题目描述:
You are given a map in form of a two-dimensional integer grid where 1 represents land and 0 represents water. Grid cells are connected horizontally/vertically (not diagonally). The grid is completely surrounded by water, and there is exactly one island (i.e., one or more connected land cells). The island doesn't have "lakes" (water inside that isn't connected to the water around the island). One cell is a square with side length 1. The grid is rectangular, width and height don't exceed 100. Determine the perimeter of the island.
Example:
[[0,1,0,0],
[1,1,1,0],
[0,1,0,0],
[1,1,0,0]]
Answer: 16
Explanation: The perimeter is the 16 yellow stripes in the image below:
要完成的函数:
int islandPerimeter(vector<vector<int>>& grid)
说明:
1、这道题目给定一个二维矩阵,其中1表示是陆地,0表示海洋。要求陆地的周长。
2、我们可以先数出有多少块陆地,记为count,然后数一下每块陆地与多少块接壤,不断加一,记为count1。最后count*4-count1就是我们要的值了。
解释一下为什么这样做就得到结果。因为count*4得到总的边数,每块陆地如果没有接壤的话,每块陆地都要乘以4,才能得到边数。

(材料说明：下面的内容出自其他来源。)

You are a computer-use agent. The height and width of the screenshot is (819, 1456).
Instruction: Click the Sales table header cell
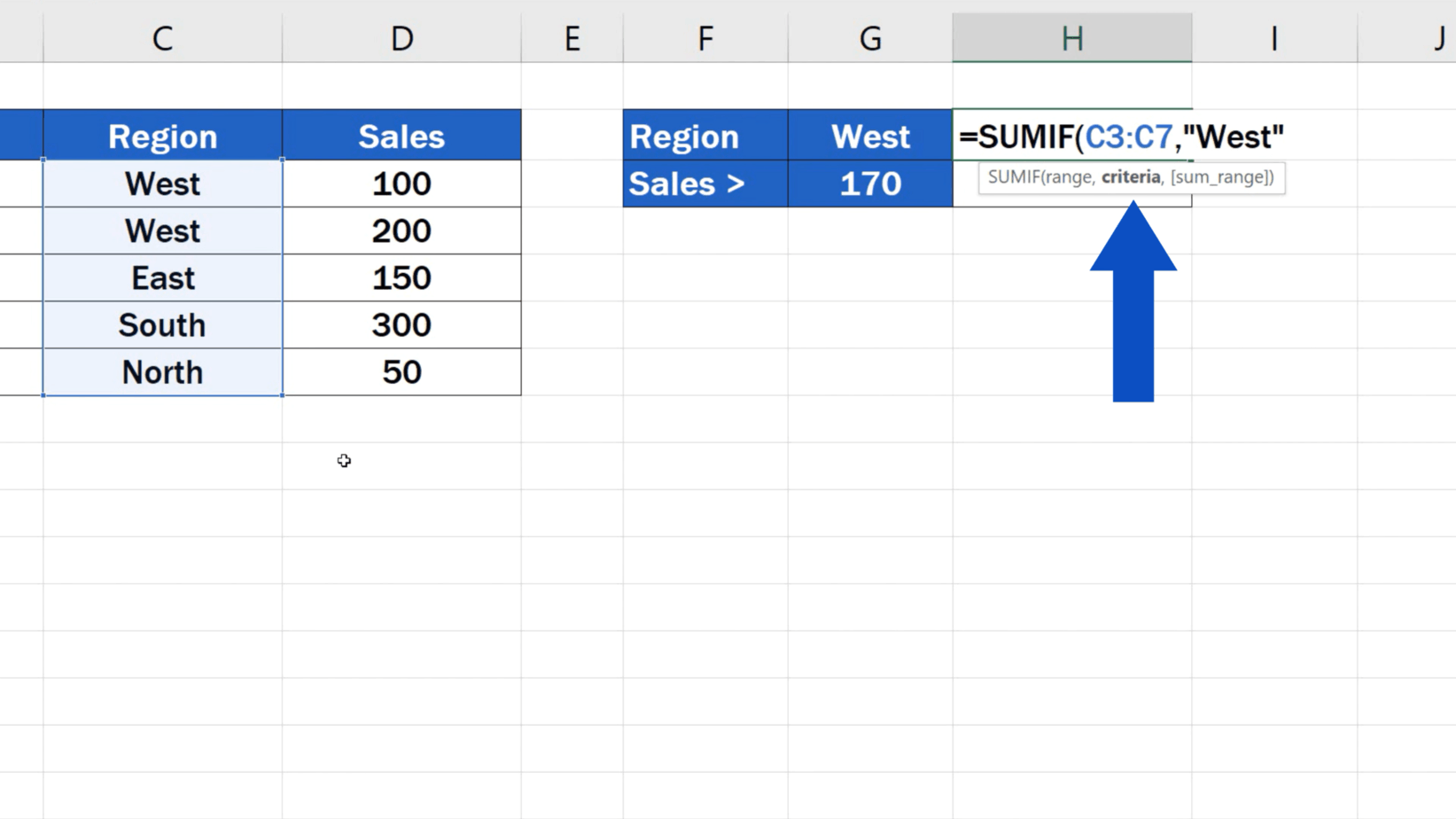point(401,136)
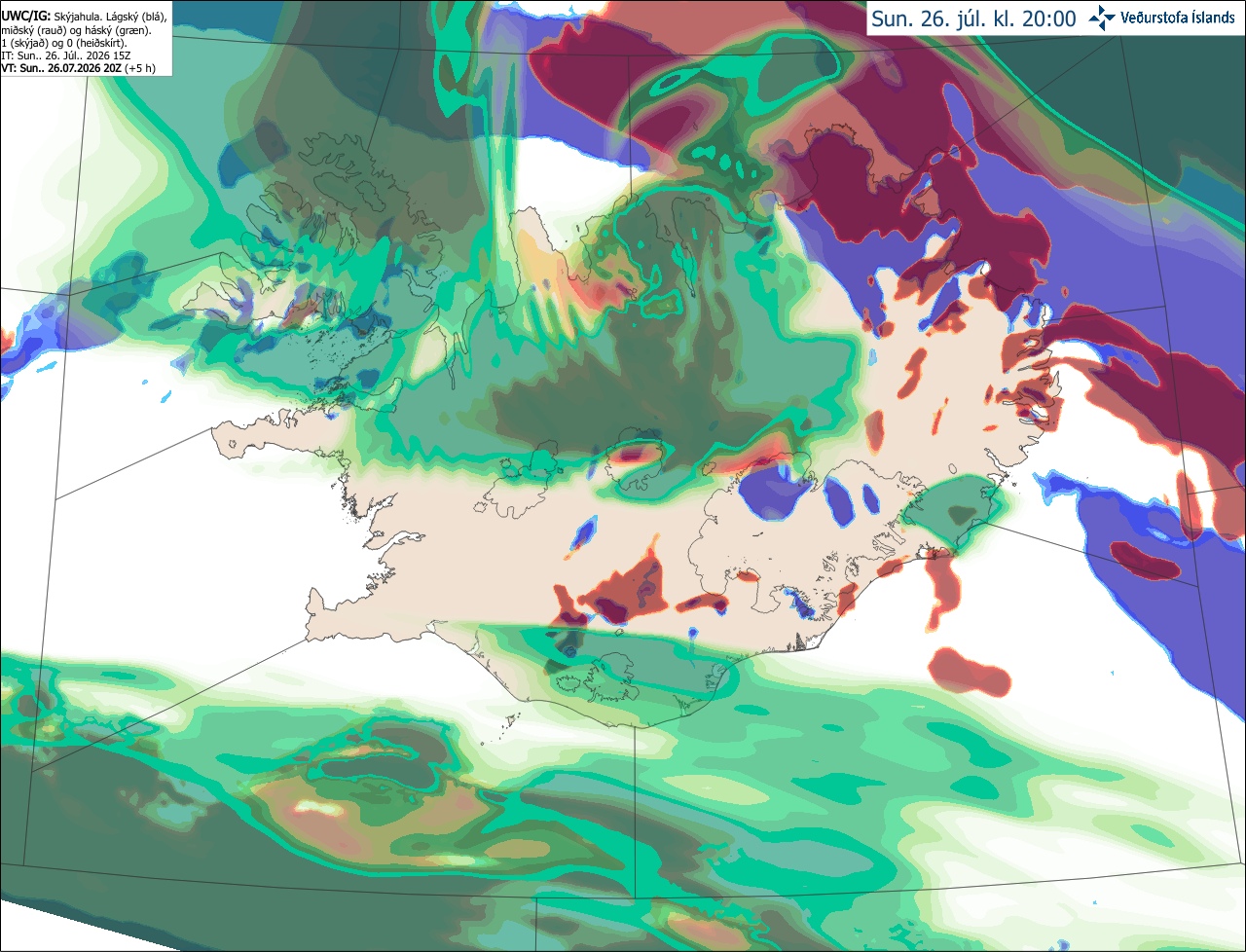Image resolution: width=1246 pixels, height=952 pixels.
Task: Click the small blue cloud spot west of the central red clouds
Action: tap(582, 532)
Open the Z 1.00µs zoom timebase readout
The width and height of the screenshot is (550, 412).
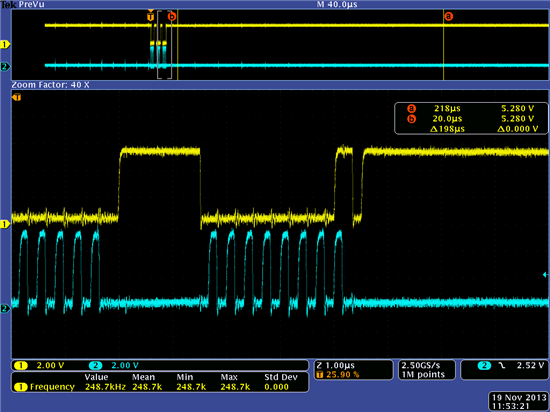tap(354, 370)
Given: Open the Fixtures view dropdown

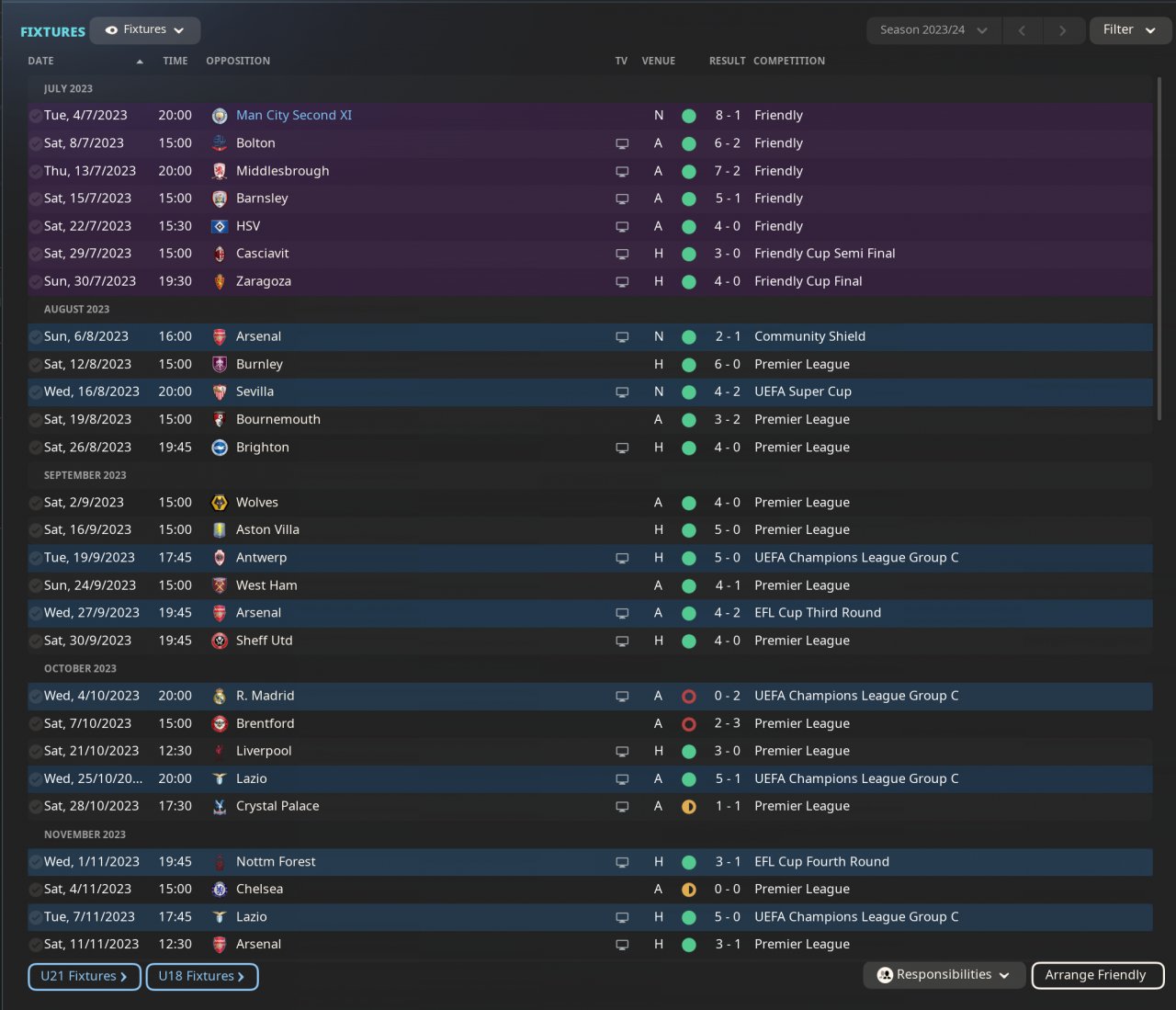Looking at the screenshot, I should [x=145, y=30].
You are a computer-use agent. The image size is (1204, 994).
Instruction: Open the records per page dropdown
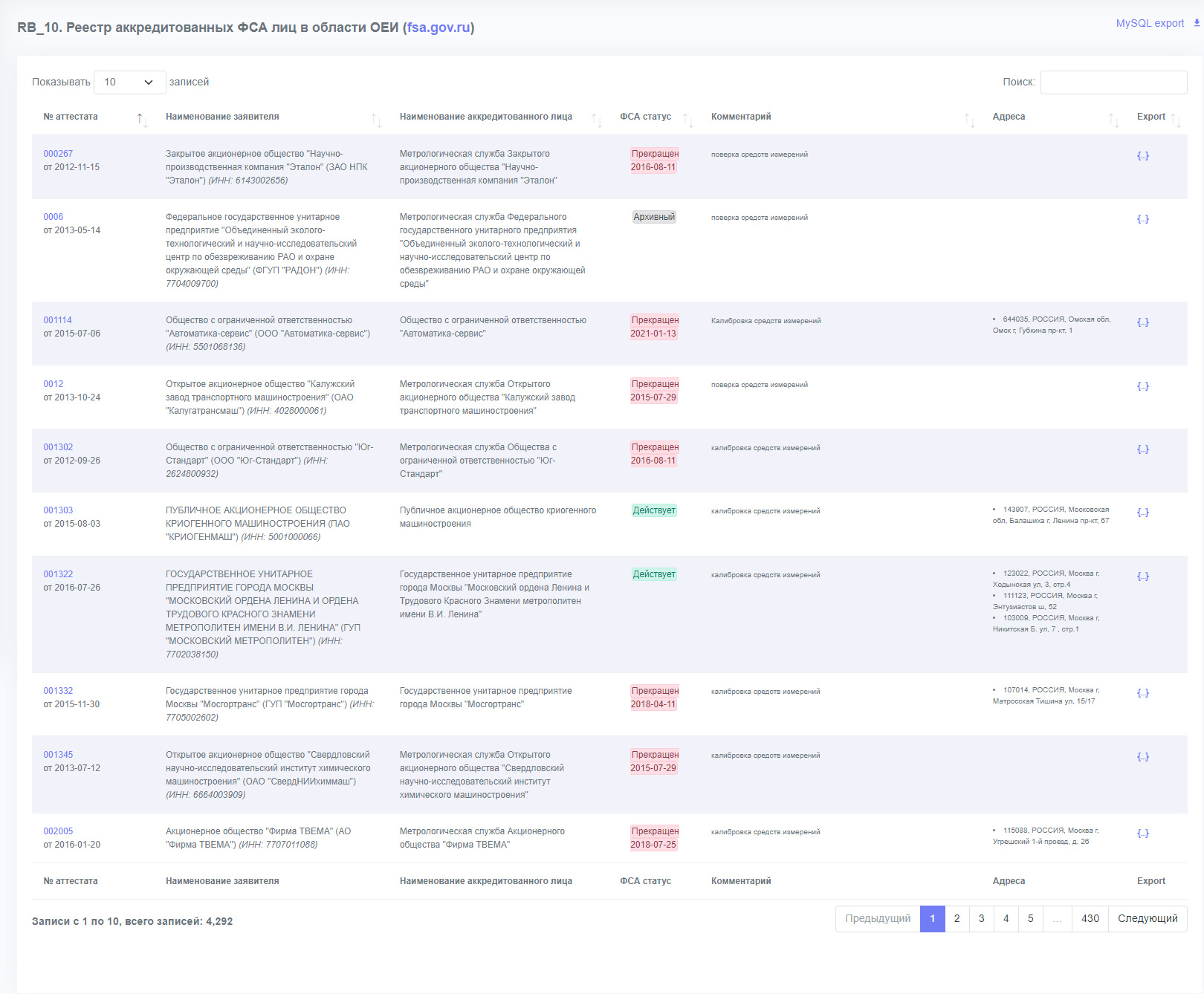[x=129, y=82]
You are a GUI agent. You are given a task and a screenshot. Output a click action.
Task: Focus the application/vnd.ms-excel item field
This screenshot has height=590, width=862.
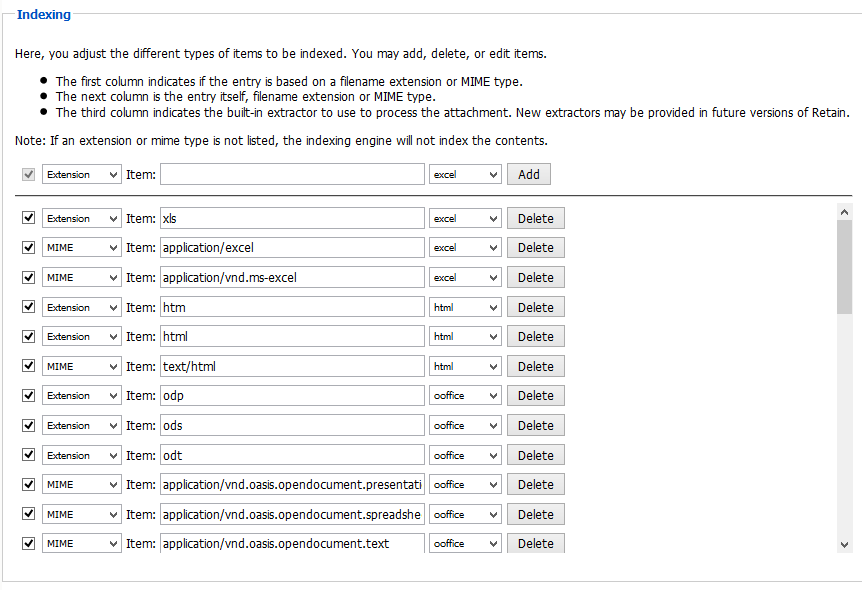(x=292, y=277)
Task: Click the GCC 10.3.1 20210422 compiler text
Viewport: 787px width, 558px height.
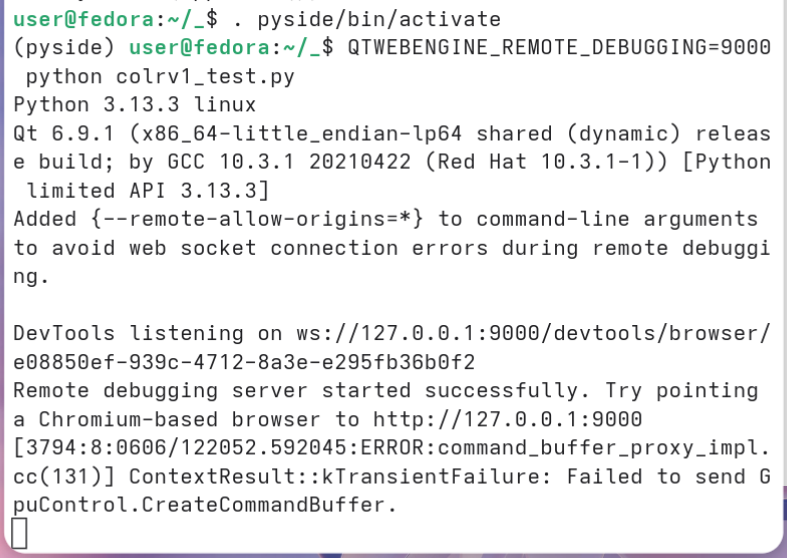Action: pyautogui.click(x=289, y=162)
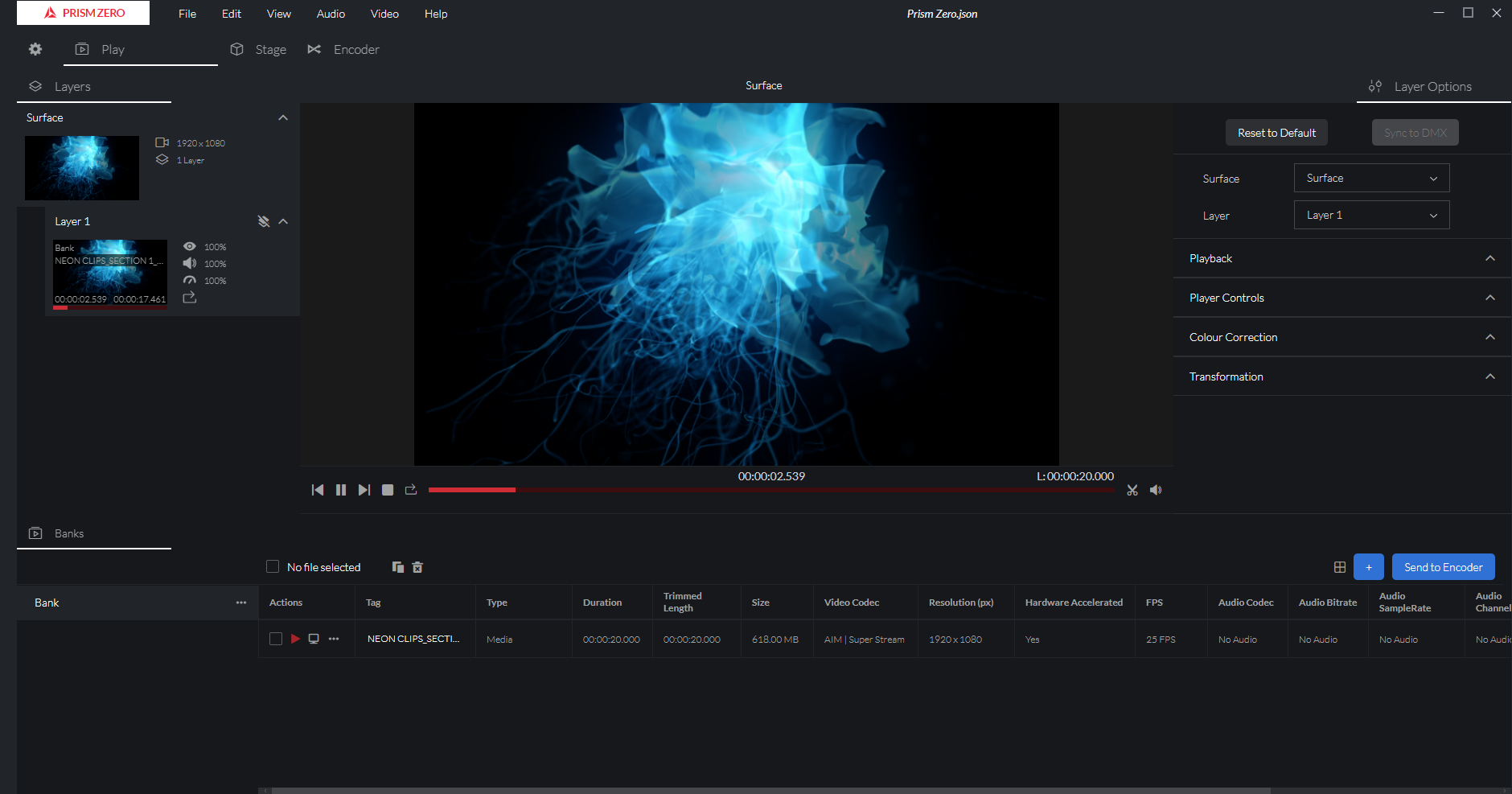Tick the select-all files checkbox
Image resolution: width=1512 pixels, height=794 pixels.
coord(273,567)
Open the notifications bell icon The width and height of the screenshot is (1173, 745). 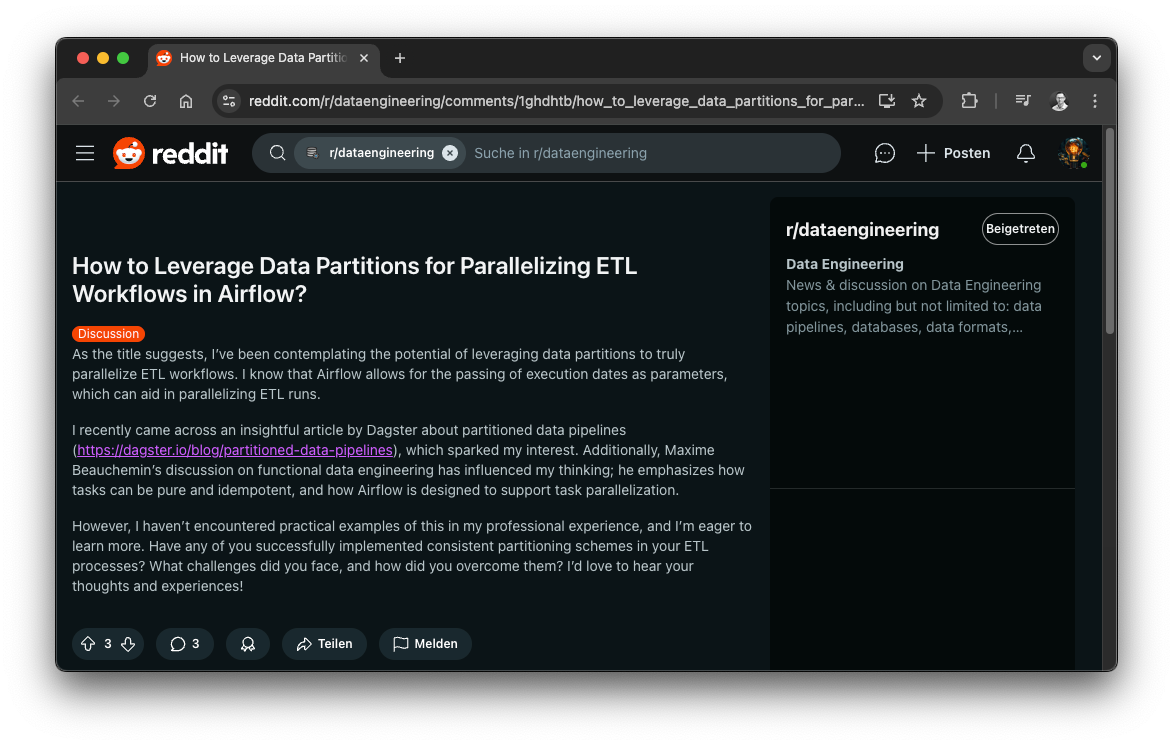pyautogui.click(x=1025, y=152)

count1表示有接壤的陆地的总数,比如上面这张图,count1为16,我们也就要减去因为接壤而消失的16条边。
代码如下:
int islandPerimeter(vector<vector<int>>& grid)
{
int count=0,count1=0;//count计算总个数,count1计算每个方块周围有几个
for(int i=0;i<grid.size();i++)
{
for(int j=0;j<grid[i].size();j++)
{
if(grid[i][j]==1)
{
count++;
if(i-1>=0&&grid[i-1][j]==1)//上方
count1++;
if(i+1<grid.size()&&grid[i+1][j]==1)//下方
count1++;
if(j-1>=0&&grid[i][j-1]==1)//左方
count1++;
if(j+1<grid[i].size()&&grid[i][j+1]==1)//右方
count1++;
}
}
}
return count*4-count1;
}
上述代码实测227ms,beats 29.09% of cpp submissions。
3、改进:
上述代码还是有点浪费时间,因为进行了四次判断,但其实我们可以只做两次判断,即双重循环内部只做对左方和上方的判断,然后最后这个值乘以2。
代码如下:
int islandPerimeter(vector<vector<int>>& grid)
{
int sizei=grid.size(),sizej=grid[0].size();//行数和列数
int count=0,count1=0;
for(int i=0;i<sizei;i++)
{
for(int j=0;j<sizej;j++)
{
if(grid[i][j]==1)
{
count++;
if(i!=0&&grid[i-1][j]==1)//上方
count1++;
if(j!=0&&grid[i][j-1]==1)//左方
count1++;
}
}
}
return count*4-count1*2;
}
上述代码实测189ms,beats 75.10% of cpp submissions。